ЧТО СДЕЛАТЬ:
1 - Объясните по статье о ваучерной приватизации, почему реформаторы провели чековую приватизацию указом во время летних каникул депутатов Верховного Совета.
2 - Перечислите, пожалуйста, все составные части «большой» приватизации, которые названы в первом предложении раздела «Как это было» статьи о ваучерной приватизации.
3 - Приведите продолжение статьи о ваучерной приватизации начиная с места после её последнего предложения.

ОТРЫВОК:

·····

Профиль

Распродажа века

Четверть века назад началась ваучерная приватизация. Как это было, что стало ее итогом, были ли альтернативы? Выиграли или потеряли простые граждане, что дала приватизация «красным директорам», кому в конечном счете достались советские фабрики и заводы?

©

Двадцать пять лет назад, 1 октября 1992 года, люди потянулись в сберкассы получать свои первые в жизни «государственные ценные бумаги» – приватизационные чеки, или, как их прозвали в народе, ваучеры. Две «Волги» по каждому из них пообещал глава Госкомимущества Анатолий Чубайс. Но что дальше делать с этими бумажками, люди не знали. Что вышло из одной из самых грандиозных распродаж в мировой истории?

Как это было

Чековая приватизация стала частью «большой» приватизации, которая включала в себя 5 способов приватизации, 3 варианта льгот трудовому коллективу, спецсхемы акционирования минимум для 8 отраслей и некоторых компаний (например, «Газпрома»). При этом на каждом предприятии могло быть использовано несколько способов приватизации, включая аренду с выкупом и т. д. Это было очень сложно.

Всю весну 1992 года реформаторы бились с Верховным Советом России по программе приватизации. Они хотели раздать госпредприятия всем поровну, а директора и профсоюзы – только трудовым коллективам, которые на них работают. И реформаторы медленно, но верно проигрывали эту борьбу, отступая шаг за шагом и вынужденно идя на компромиссы. Именно поэтому они решились на неожиданный ход: когда депутаты Верховного Совета разъехались на летние каникулы, они провели чековую приватизацию, как хотели, пользуясь чрезвычайными полномочиями по реформам, полученными президентом Борисом Ельциным после ГКЧП. Чековая приватизация стала указной, а не законной. Более того, она прямо противоречила принятым еще в 1991 году законам, которые предполагали именные приватизационные счета граждан.

·····

ИСХОДНЫЕ ДАННЫЕ:
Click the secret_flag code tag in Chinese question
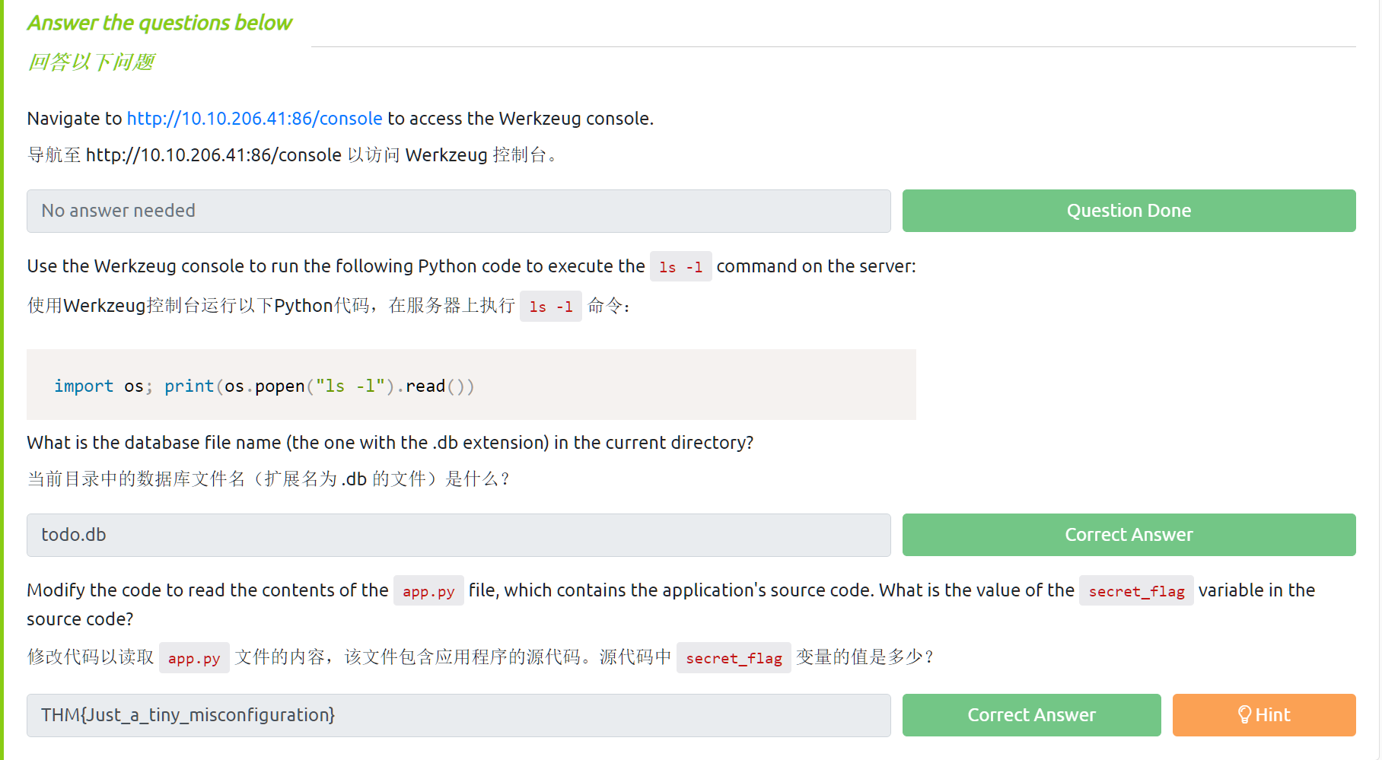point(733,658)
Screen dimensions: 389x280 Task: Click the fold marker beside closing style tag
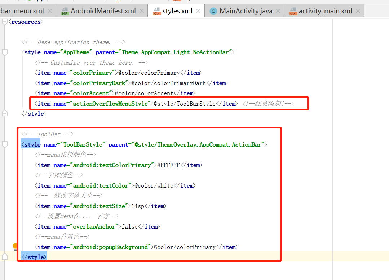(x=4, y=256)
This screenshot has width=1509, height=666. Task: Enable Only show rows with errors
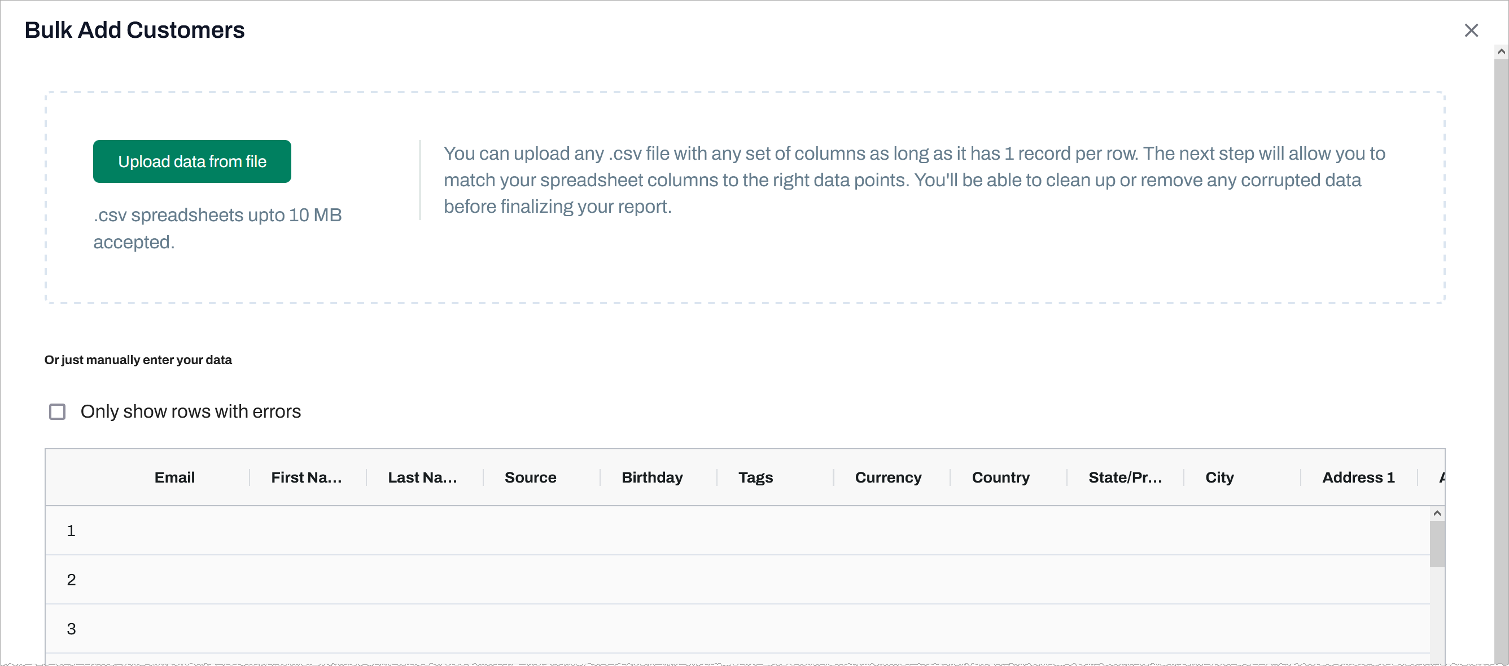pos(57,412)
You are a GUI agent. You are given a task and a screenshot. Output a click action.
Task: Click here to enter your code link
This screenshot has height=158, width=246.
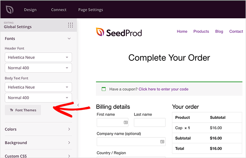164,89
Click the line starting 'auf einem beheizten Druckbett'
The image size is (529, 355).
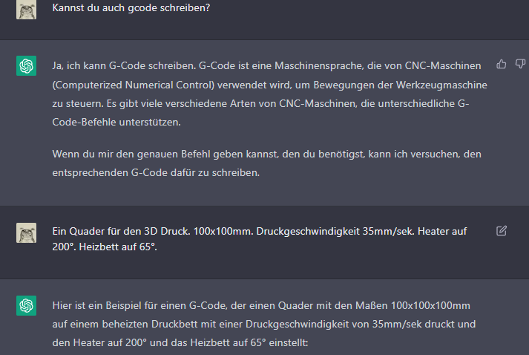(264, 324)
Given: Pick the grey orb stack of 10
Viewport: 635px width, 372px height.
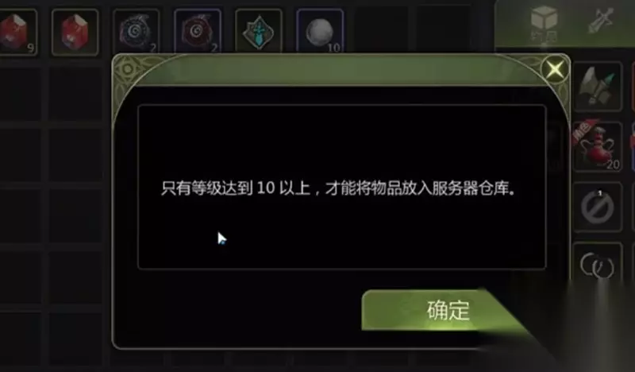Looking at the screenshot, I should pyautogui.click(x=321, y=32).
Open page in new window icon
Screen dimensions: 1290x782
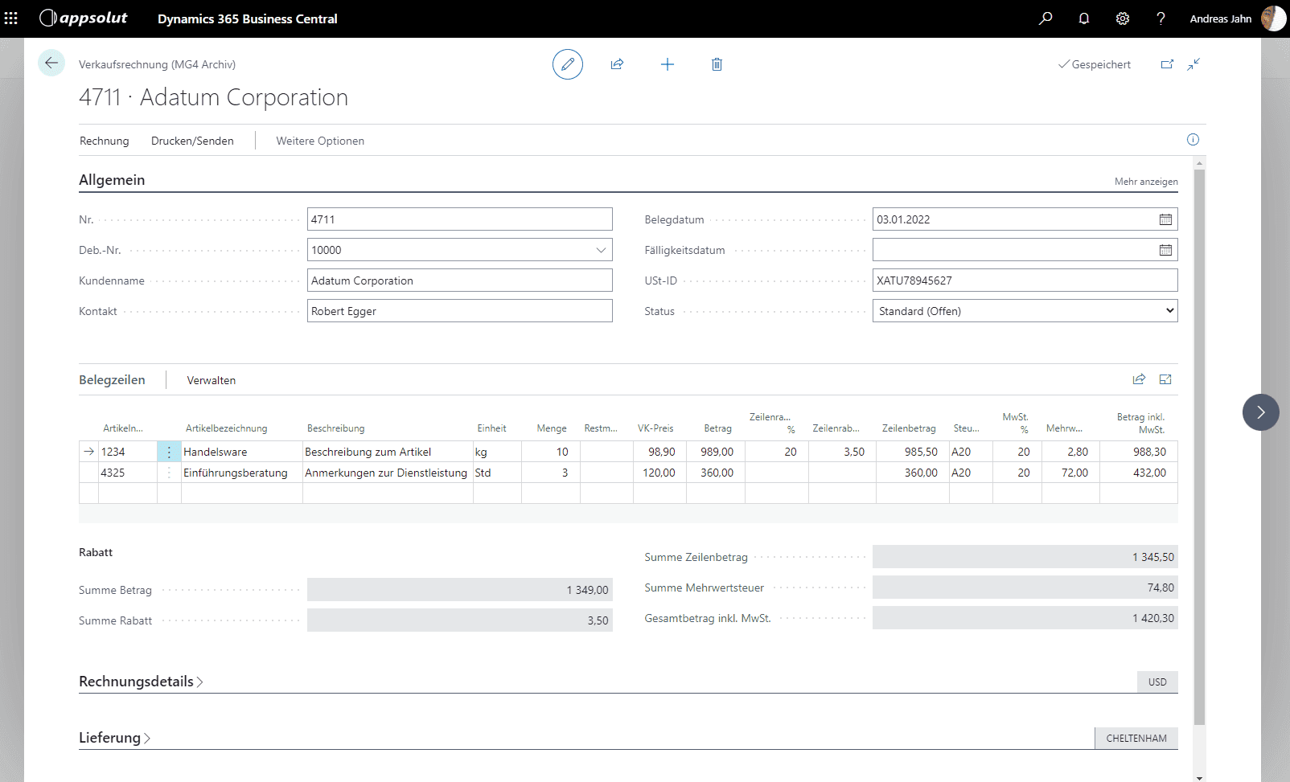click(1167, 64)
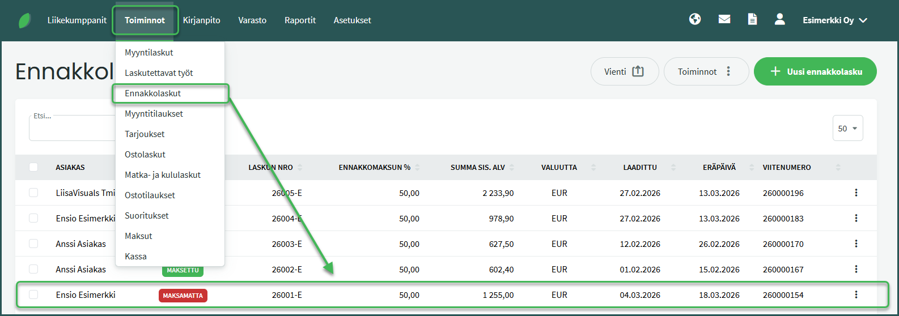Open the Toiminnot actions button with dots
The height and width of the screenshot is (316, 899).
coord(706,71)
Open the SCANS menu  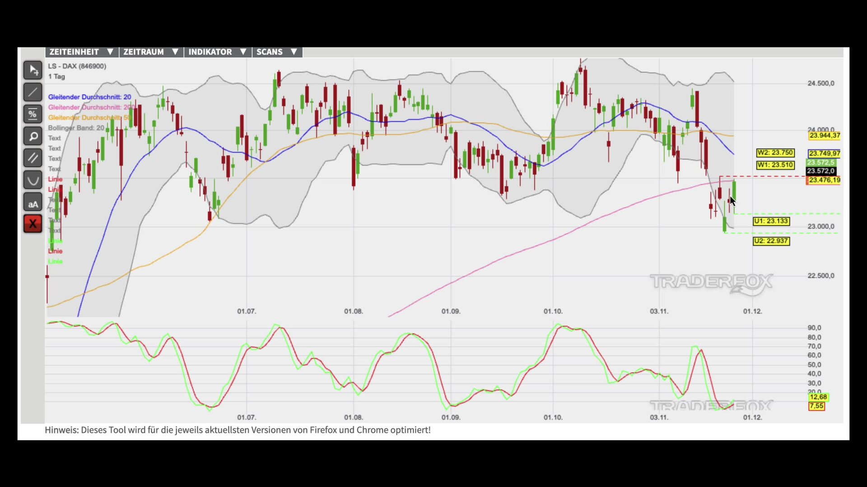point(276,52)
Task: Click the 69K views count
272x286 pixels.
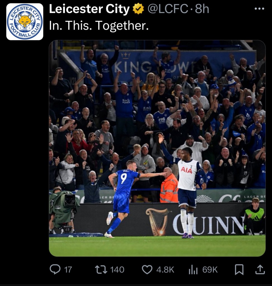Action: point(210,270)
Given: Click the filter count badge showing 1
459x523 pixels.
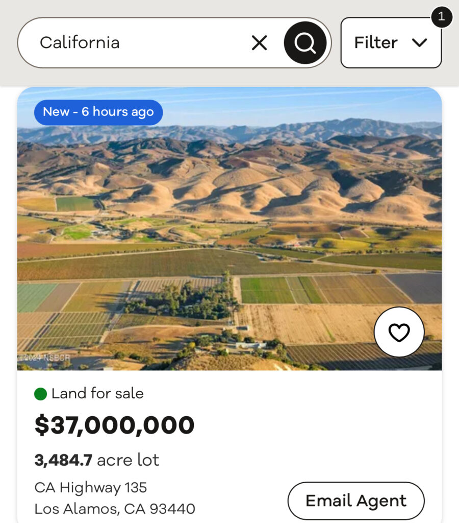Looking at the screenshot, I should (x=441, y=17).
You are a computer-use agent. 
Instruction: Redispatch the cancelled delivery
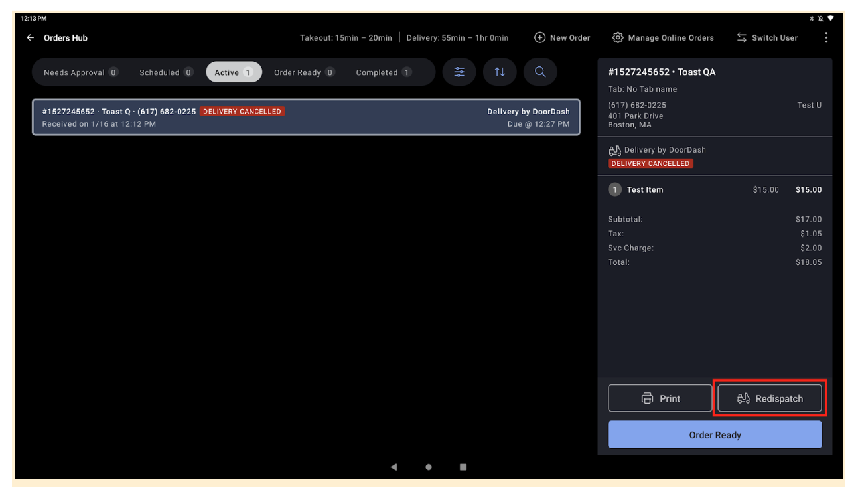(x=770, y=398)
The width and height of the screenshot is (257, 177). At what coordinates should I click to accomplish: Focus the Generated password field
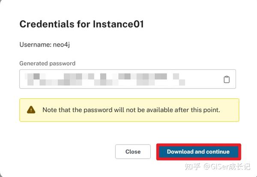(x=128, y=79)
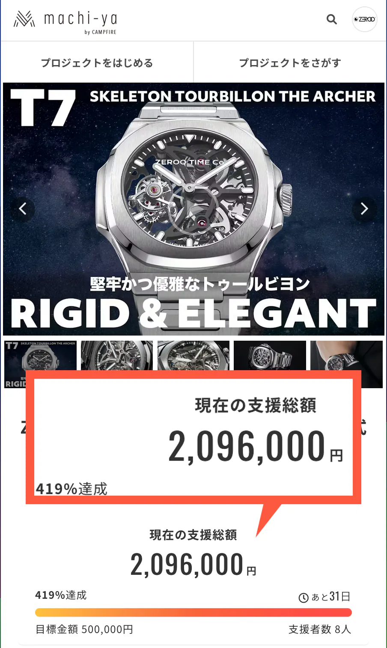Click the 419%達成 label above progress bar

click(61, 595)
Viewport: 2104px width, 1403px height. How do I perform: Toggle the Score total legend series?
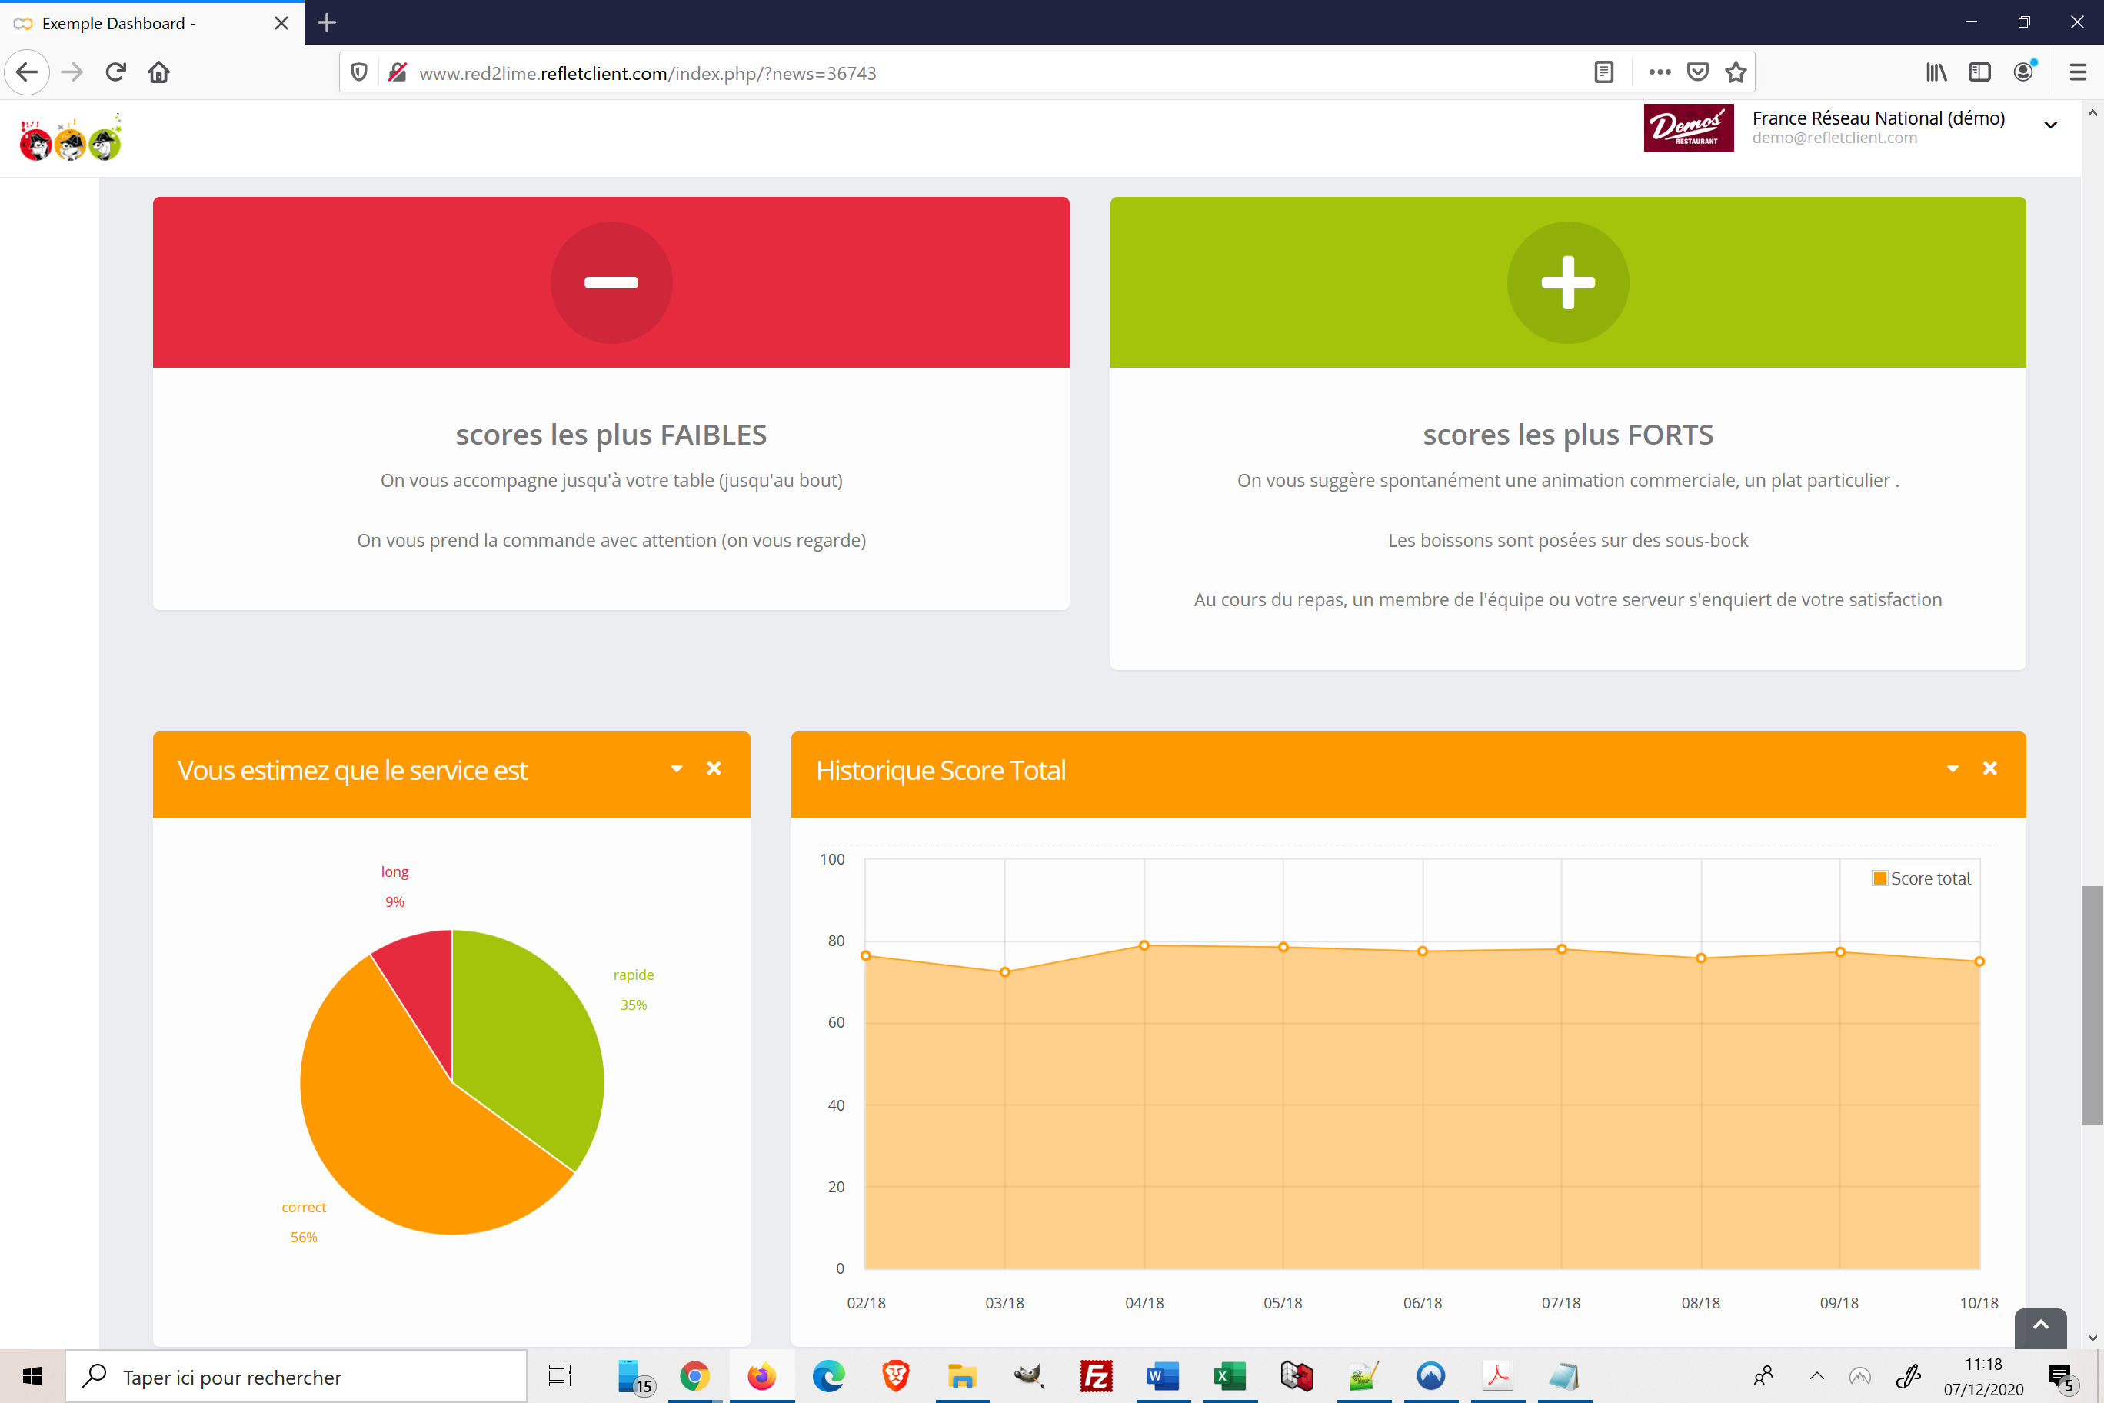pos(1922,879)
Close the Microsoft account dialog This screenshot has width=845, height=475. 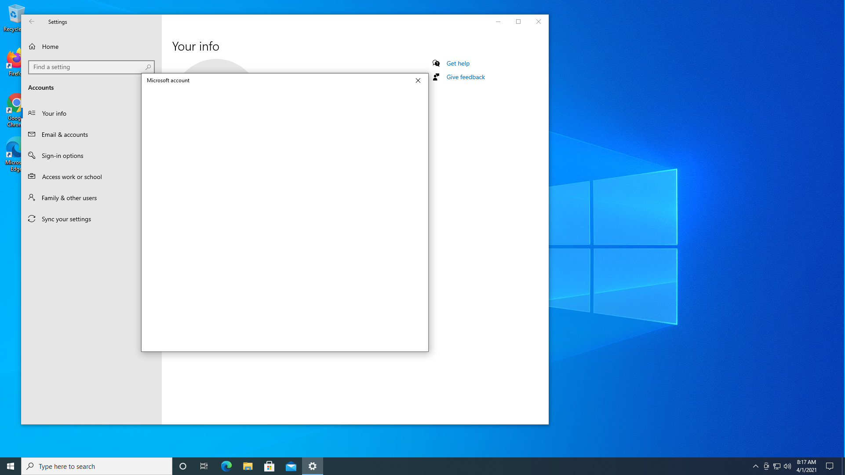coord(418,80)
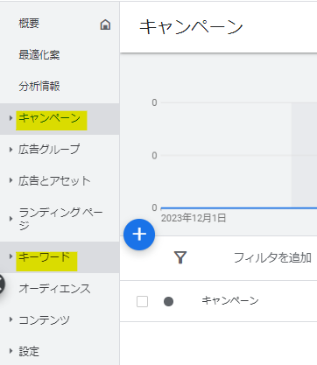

·····

ОТВЕТЫ:
1 - Весной 1992 года реформаторы спорили с Верховным Советом о программе приватизации. Они хотели раздать госпредприятия всем поровну, а директора и профсоюзы хотели отдать их только трудовым коллективам. Реформаторы медленно проигрывали эту борьбу, отступали и шли на компромиссы. Поэтому, пока депутаты были на каникулах, они провели чековую приватизацию так, как хотели, пользуясь чрезвычайными полномочиями президента Бориса Ельцина.

2 -
- 5 способов приватизации
- 3 варианта льгот трудовому коллективу
- спецсхемы акционирования минимум для 8 отраслей и некоторых компаний (например, «Газпрома»)

3 -
Реформаторы спешили. Либерализация цен сильно ударила по людям, и реформы из чрезвычайно популярных в 1991 году сразу стали непопулярными. И пока их (реформаторов) не отстранили от власти, они торопились сделать необратимые шаги (пока могут), чтобы возврат к социализму стал невозможен.

Сколько стоил ваучер?
Стоимость ваучера фактически зависела от стоимости имущества, которое государство могло предоставить под их обеспечение. По словам Анатолия Чубайса, Госкомимущество первоначально предполагало продать за ваучеры 35% госпредприятий и имущества стоимостью 1,4 трлн руб. Этим и определялась номинальная стоимость ваучера – 10 тыс. руб.

Но это были старые балансовые цены имущества по итогам последней переоценки 1984 года. Отношения к реальной цене имущества они не имели. Поэтому реальную стоимость ваучера Госкомимущество оценивало намного выше – в 200–300 тыс. руб. Чубайс обещал две «Волги» за ваучер, для того чтобы заманить людей получать чеки.

По данным СМИ того времени, в 1993 году чек стоил в среднем около $10, а максимума достиг перед самым завершением чековой приватизации – в апреле 1994 года ($22,9).

Главная идея чековой приватизации была негативной (избавить государство от собственности), а не позитивной (передать эту собственность кому-то конкретно, такая задача даже не рассматривалась). Тогда было в ходу сравнение приватизации с канадским способом игры в хоккей: главное – бросить шайбу на «пятачок», а там ее кто-нибудь уже протолкнет в ворота.

Чубайс в 1994 году говорил: «Главной приятной неожиданностью – теперь уже можно, наверное, в этом признаться – было то, что приватизация все-таки состоялась. Честно говоря, я еще год назад для себя считал, что это вряд ли возможно сделать…»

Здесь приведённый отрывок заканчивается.